Long story and I'll spare the details but I simply can't get over the feeling of disbelief, feeling let down, hurt, sad, angry..hence me making the wise decision to walk because how can I lie to myself about potentially something that I don't agree with and that I will have to endure, if I decided to stay in a 'relationship' with said person..

I would appreciate if anyone could tell me about strategies that they have used in their past etc to help with this sort of thing.

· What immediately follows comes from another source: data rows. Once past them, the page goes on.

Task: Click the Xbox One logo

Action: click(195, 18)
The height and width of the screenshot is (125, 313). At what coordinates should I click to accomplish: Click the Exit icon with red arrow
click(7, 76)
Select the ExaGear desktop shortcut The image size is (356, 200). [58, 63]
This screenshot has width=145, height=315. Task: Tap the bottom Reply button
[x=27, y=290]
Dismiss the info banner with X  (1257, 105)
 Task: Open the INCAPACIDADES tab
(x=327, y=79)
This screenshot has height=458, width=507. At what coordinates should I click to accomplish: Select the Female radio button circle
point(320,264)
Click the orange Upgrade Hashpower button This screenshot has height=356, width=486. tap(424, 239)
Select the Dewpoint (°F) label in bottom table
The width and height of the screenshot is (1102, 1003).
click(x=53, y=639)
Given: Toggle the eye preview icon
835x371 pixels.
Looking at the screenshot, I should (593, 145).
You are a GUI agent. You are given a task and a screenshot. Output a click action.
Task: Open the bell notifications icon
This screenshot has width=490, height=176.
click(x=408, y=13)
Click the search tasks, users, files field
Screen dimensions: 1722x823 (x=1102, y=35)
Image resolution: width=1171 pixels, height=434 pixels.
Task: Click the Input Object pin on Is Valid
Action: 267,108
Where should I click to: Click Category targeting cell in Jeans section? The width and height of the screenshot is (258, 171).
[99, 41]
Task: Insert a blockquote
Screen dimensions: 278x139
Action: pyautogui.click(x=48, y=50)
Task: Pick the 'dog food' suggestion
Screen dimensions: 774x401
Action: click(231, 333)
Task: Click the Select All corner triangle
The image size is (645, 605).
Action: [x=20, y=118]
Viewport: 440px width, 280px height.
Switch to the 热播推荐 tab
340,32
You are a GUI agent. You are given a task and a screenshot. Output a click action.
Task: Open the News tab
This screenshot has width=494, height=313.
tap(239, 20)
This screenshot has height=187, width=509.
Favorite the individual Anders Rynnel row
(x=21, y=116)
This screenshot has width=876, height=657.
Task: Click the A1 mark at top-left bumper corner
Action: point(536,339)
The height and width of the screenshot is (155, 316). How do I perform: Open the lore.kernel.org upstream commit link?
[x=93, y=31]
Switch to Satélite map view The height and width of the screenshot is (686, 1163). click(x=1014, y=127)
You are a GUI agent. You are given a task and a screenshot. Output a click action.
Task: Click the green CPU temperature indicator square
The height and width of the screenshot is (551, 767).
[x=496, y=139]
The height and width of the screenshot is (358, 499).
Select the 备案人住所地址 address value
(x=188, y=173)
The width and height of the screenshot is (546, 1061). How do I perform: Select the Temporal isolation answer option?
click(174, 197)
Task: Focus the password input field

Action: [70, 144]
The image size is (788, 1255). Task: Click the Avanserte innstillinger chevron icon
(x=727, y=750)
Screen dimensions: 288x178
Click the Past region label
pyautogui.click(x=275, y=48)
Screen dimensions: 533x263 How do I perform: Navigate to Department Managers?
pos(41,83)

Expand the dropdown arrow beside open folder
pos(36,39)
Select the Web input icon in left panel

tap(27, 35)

I am trying my best to distract, to ground, to find peace and calm, to recover and heal but the feelings simply overwhelm at times to the point where my stomach feels sick and I just want to blert!!

Sunday, March 08, 2009

Wonderful Buddhist Meditation and Chant

So, here we are Sunday and I'm feeling tired..have had bouts of sadness over the past week because of what has occurred more recently with someone I have spent most weekends with and with whom I am very much enamoured with thus, I have and am missing him but I have to be true to myself, my needs as a woman and live under no false illlusions, lies and negativity..This therefore has meant that I have had to take a certain path..

I had a good time last night, around sweet friends. My original plan went to pot cos a mate let me down at the last minute, which I was disappointed about but luckily, I managed to hear from another mate who was out and about and so, joined up with them for a pub crawl and then dancing.

I met the wonderful actress who plays Shaun's girlfriend in 'This is England'. She was at the club night and I approached her in the toilets, remarking on how good the film was and indeed, that I thought she played the part of his girlfriend really well. She was a sweetheart and very friendly!

Today I came across this meditation. It's a Buddhist meditation and chant and is truly lovely and sort of takes the mind away somewhat..so for me, I think the Buddhist centre is calling me this week for the Friday meditation.. Anyway, see what you think and I hope you enjoy this link..

http://www.youtube.com/watch?v=A1evxMA7yYw&feature=related

Saturday, March 07, 2009

New Mindset and Surveillance

Mindsets? Interesting how we get caught in patterns of mindset and if we refuse to change them then we stay with what we are used to rather than challenging ourselves or situations we find ourselves in.

For me, this means moving forward and onwards, making a mental wish list and if this isn't granted then move aside. Sounds fair enough to me and in a way, a good way to move forward in life from now on.

Marrakech? Seriously thinking of booking a flight - almost did it last night but got sidetracked and then I was too tired to be bothered. If I do go, it means being a lone traveller I think. A mate has exporessed an interest to come with me but nothing is set in stone and in some ways, I'm pretty happy to go it alone to be perfectly honest and plus, it's a good way to meet fellow travellers along the way which is always a good thing in my opinion...I've always DREAMED about seeing marrakech so yes, I need to make that dream a reality really don't I?

Hoping to see some good friends tonight and catch up cos it's been a long time and I'm eager to share time with them and catch up.

The police are sureveilling protestors, I guess I'm in their databank beings as though I've been attending randon protests since the early 90s. Great stuff and just reinforces the simple fact that NO we DO NOT live ina democracy. we may think we do and we may be made to believe that we do but seriously, we really do not.